Every time I surfaced from a dive off the Malaysian Borneo islands of Sipadan and Mabul, I had one singular thought: "I can go home right now and the trip was worth it." I thought this after my first dive, and after my 20th dive. I lingered in the water on every dive until my tank began to sag because of the lack of psi. And, it wasn¹t just one thing. It was a battalion of encounters. Off Sipadan, everything from schools of barracuda so tight and thick they turned bright blue into night, to green sea turtles so curious I had to back away from their advances. And off Mabul, which is where we stayed (with Borneo Divers), we practically tripped over blue ribbon eels, rare nudibranchs and tiny pygmy seahorses.
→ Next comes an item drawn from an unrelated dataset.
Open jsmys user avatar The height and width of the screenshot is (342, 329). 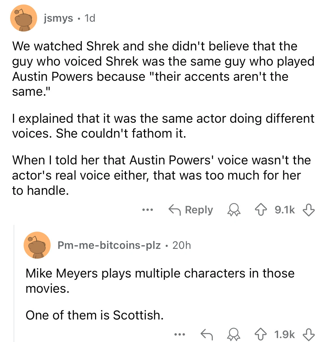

When my computer began to pulse from excessive use, we headed to the rainforest where probiscus monkeys, orangutans, trees full of pulsing fireflies and exotic birds stared at us like we were the attraction. I was with Theresa Gulledge, the manager of the PADI Diving Society. And, after we collectively uttered the word "wow" for the zillionth time, we decided that we needed to share this place with the members of the PADI Diving Society with an exclusive trip to this exquisite and mind-blowing part of our planet (both above and below). We settled on a date right then and there: June 2010.
I will be there, Theresa will be there (no way are we gonna miss the chance to go again) and you will never forget this place.